The Dartmouth men's basketball team may not be headed for March Madness, but it is headed for something historic: a union election.
This week, a regional officer with the National Labor Relations Board ruled that the team's 15 players are employees of the school and therefore eligible to vote on whether to unionize.
If a majority vote yes, the Dartmouth players would become the first unionized team in college sports.
"It's a great privilege to be able to do it," says Cade Haskins, the team's 6-foot-6 forward from Minneapolis. "We hope it encourages other athletes across the country to take action."
Haskins' introduction to labor organizing came two years ago when he was working late nights in the campus snack bar. Other undergraduates working in campus dining launched a union campaign, calling themselves the Student Worker Collective at Dartmouth.
"I was kind of just listening, reading all about it, staying informed," says Haskins.
His interest surged as the students won their union election and then through collective bargaining, won COVID sick pay and big raises.
Haskins' wage went from $13.25 an hour to now, as a supervisor, just under $25 an hour.
That got him thinking about his basketball teammates and all the time they spend at practice, watching film, lifting weights, and traveling to games on weekends.
"It's easily 30-plus hours a week, honestly," says Haskins.
If he were paid for that time, he thought, he could quit the snack bar as well as his other campus job at the alumni desk and still have money to travel home during breaks and put gas in his car.
Haskins started reading up on legal issues in college sports and talked to his teammates about what a union would give them: the right to bargain over not just pay but also health benefits.
"Basketball — it's a physical sport, so you know, people get hurt. This year, we've had a lot more injuries than most years," says Haskins, who's suffered labrum tears in his hip and shoulder.
Even though the injuries happened during basketball games and practice, he says Dartmouth did not provide financial support for the additional medical costs.
Last September, the 15 players on the men's basketball team came together and signed union authorization cards, pledging their desire to join SEIU Local 560, the union that already represents some Dartmouth employees.
"It's definitely different than the dining workers, but we definitely learned a lot from watching them," says Haskins.
While Dartmouth didn't try to block the dining workers' union, it is challenging the basketball players' efforts to organize.
At a hearing before the National Labor Relations Board in October, Dartmouth argued that the students are not employees of the college and that their primary focus is learning. The school noted that in line with the Ivy League, it does not give athletic scholarships, and moreover, its basketball program doesn't generate revenue.
"Our guiding principle is that students are scholars first and athletes second," Dartmouth associate vice president for communications Diana Lawrence wrote in a statement.
But Laura Sacks, the NLRB regional director overseeing the hearing, was unpersuaded. She found that the basketball players do perform work that benefits Dartmouth, and that the school exercises a lot of control over that work, hallmarks of an employer-employee relationship.
On Monday, Sacks ruled that the 15 players could go forward with a union election.
This question — whether college athletes should be paid as employees — has been a hot topic for years, with similar cases playing out at the University of Southern California and elsewhere.

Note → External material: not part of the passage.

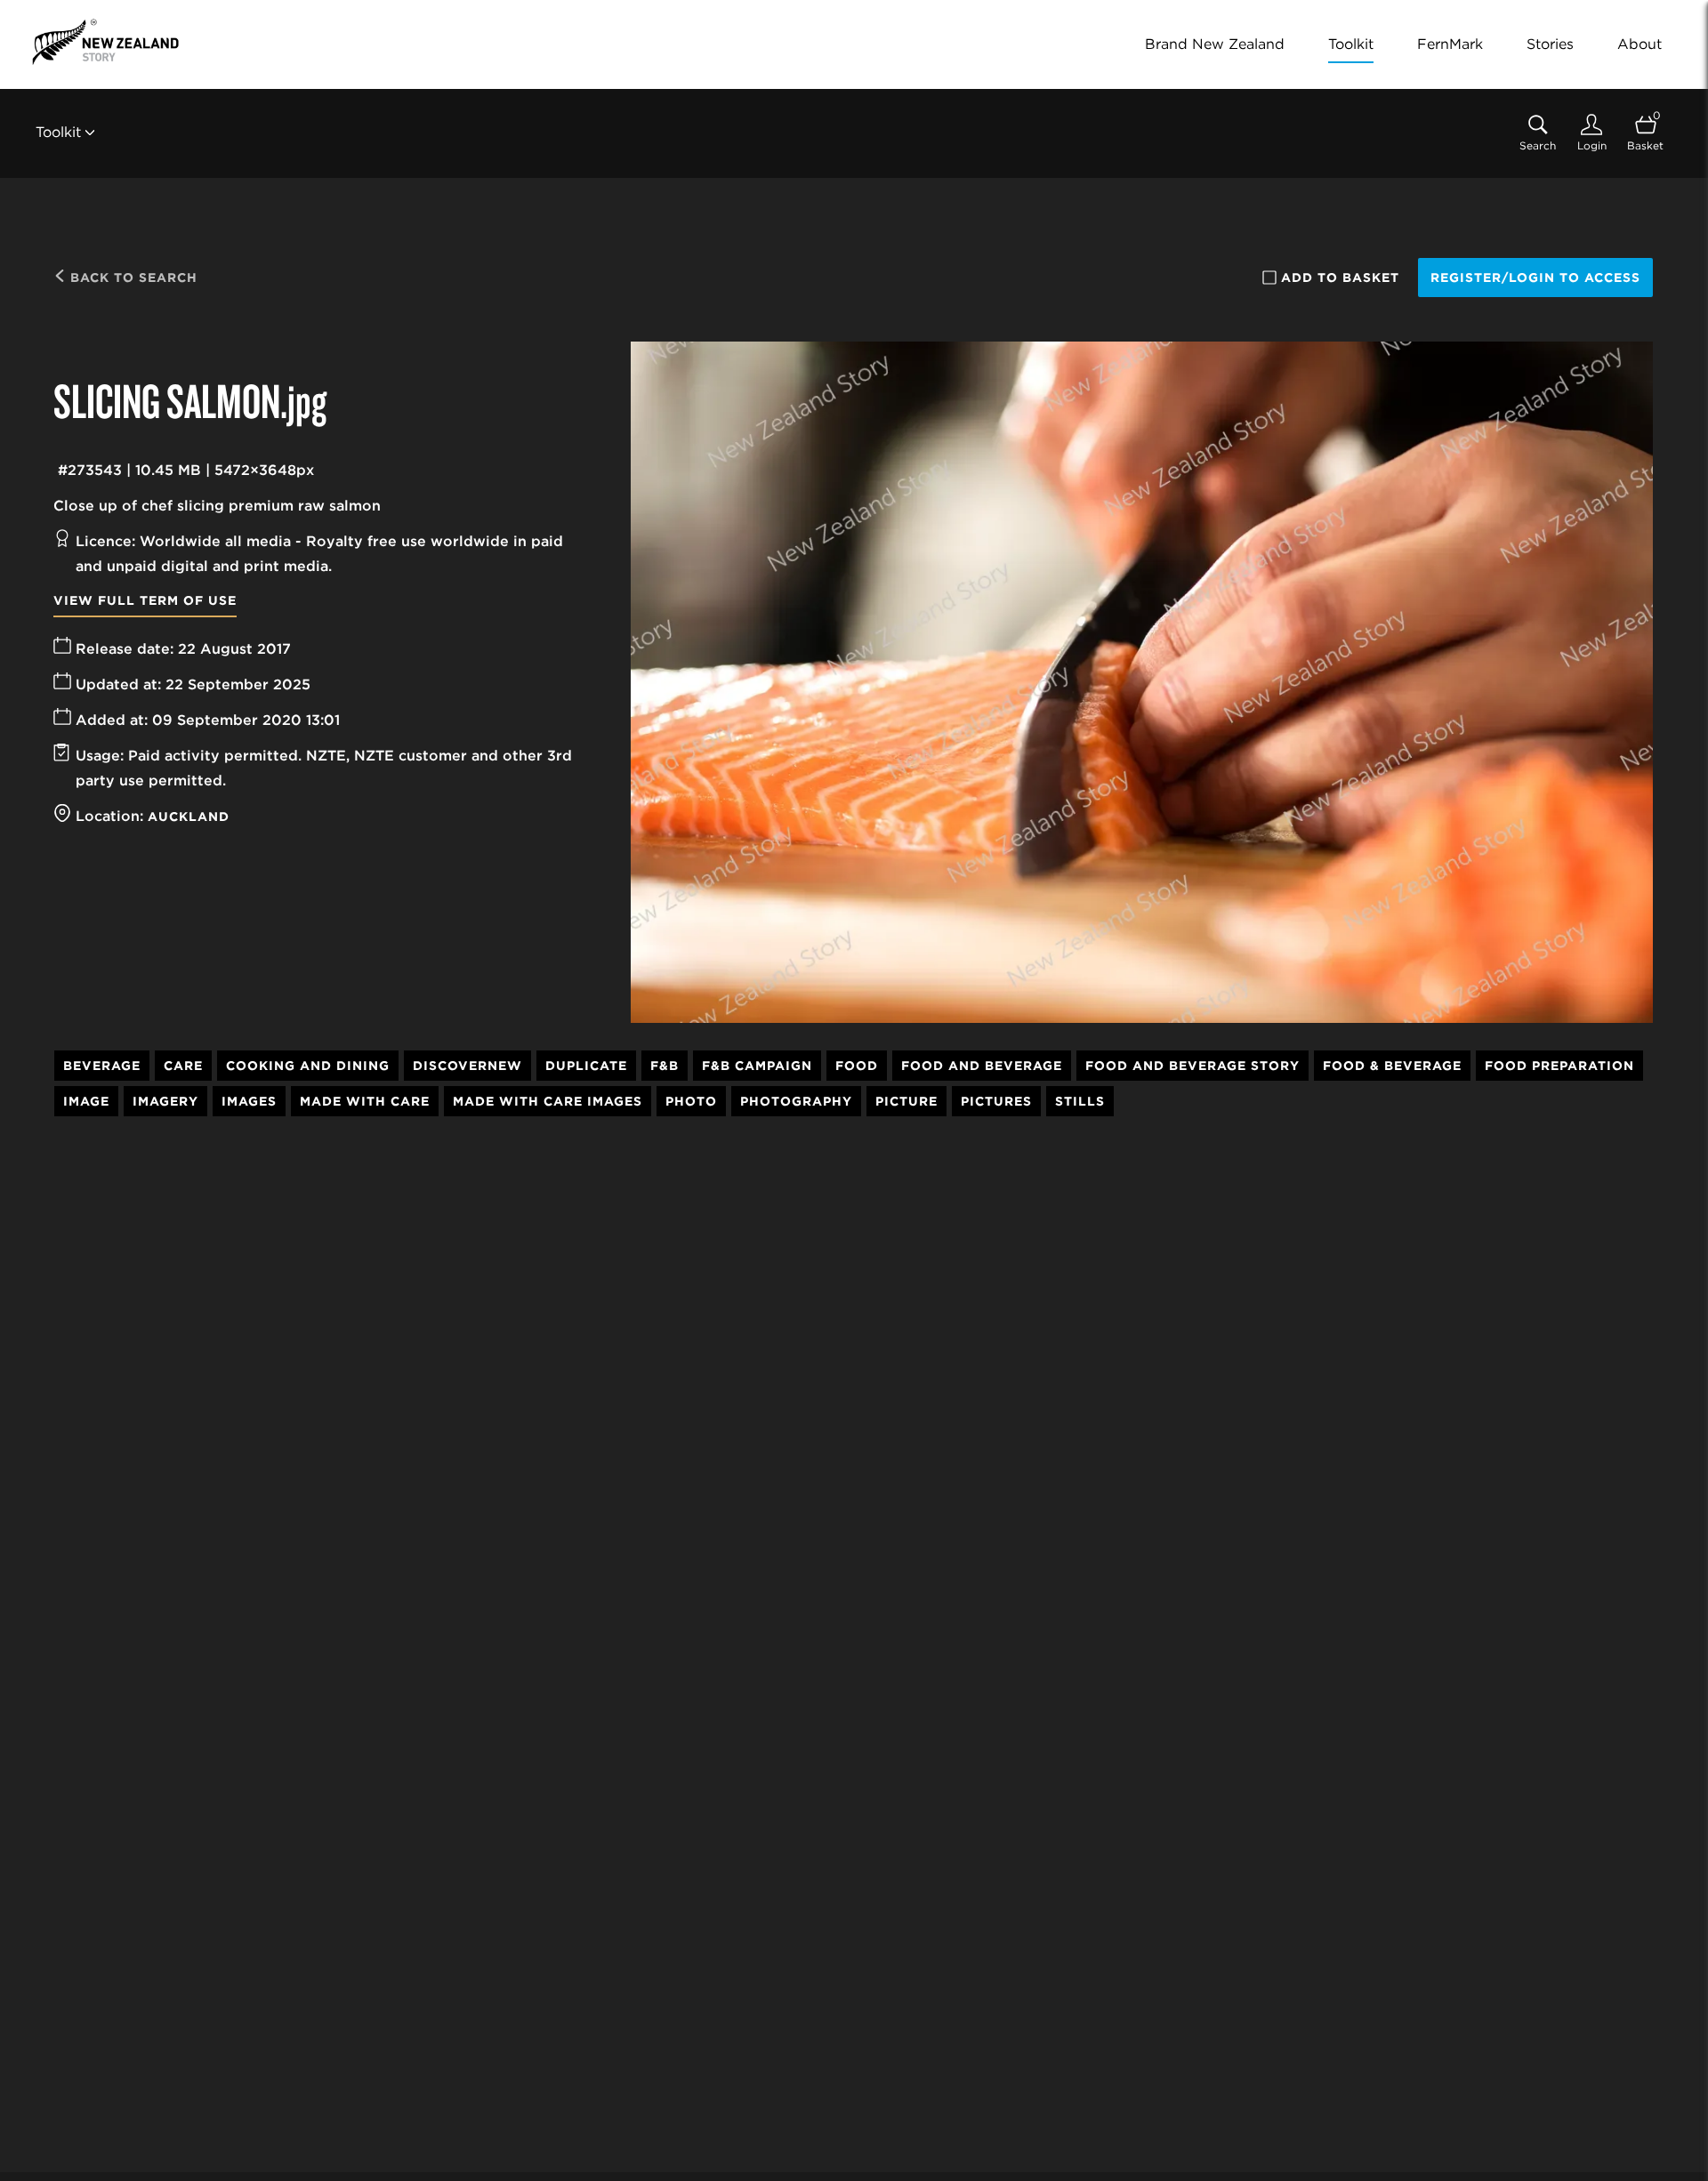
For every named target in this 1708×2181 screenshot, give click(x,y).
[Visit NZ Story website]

Classifying college athletes as employees would change the nature of college sports completely, says Kenneth Jacobsen, director of the sports law program at Temple Law School.
Jacobsen points out that as employees, college athletes would be entitled to minimum wage, unemployment compensation, and all kinds of other benefits under labor law.
"The money and funding that would be necessary is substantial," he says.
Powerhouses like Michigan or Alabama would end up with the pick of the litter, he warns, while other schools without substantial sports revenue could face program cuts, presenting difficult and complicated choices.
"If programs get cut, they have to be done with an eye towards Title IX," says Jacobsen, citing the federal law that requires equal opportunities for participation for men and women.
Already, a patchwork of state laws governing how college athletes can profit from their name, image and likeness has led to complaints of an unlevel playing field and efforts in Congress to pass national legislation, which so far have been unsuccessful.
Dartmouth says it will appeal the NLRB ruling, but even so, the union election is expected to go forward in a matter of weeks.
Haskins, who wasn't expecting such a turn of events this week, says he's excited about what's ahead.
"Good thing I was on top of my schoolwork," he says.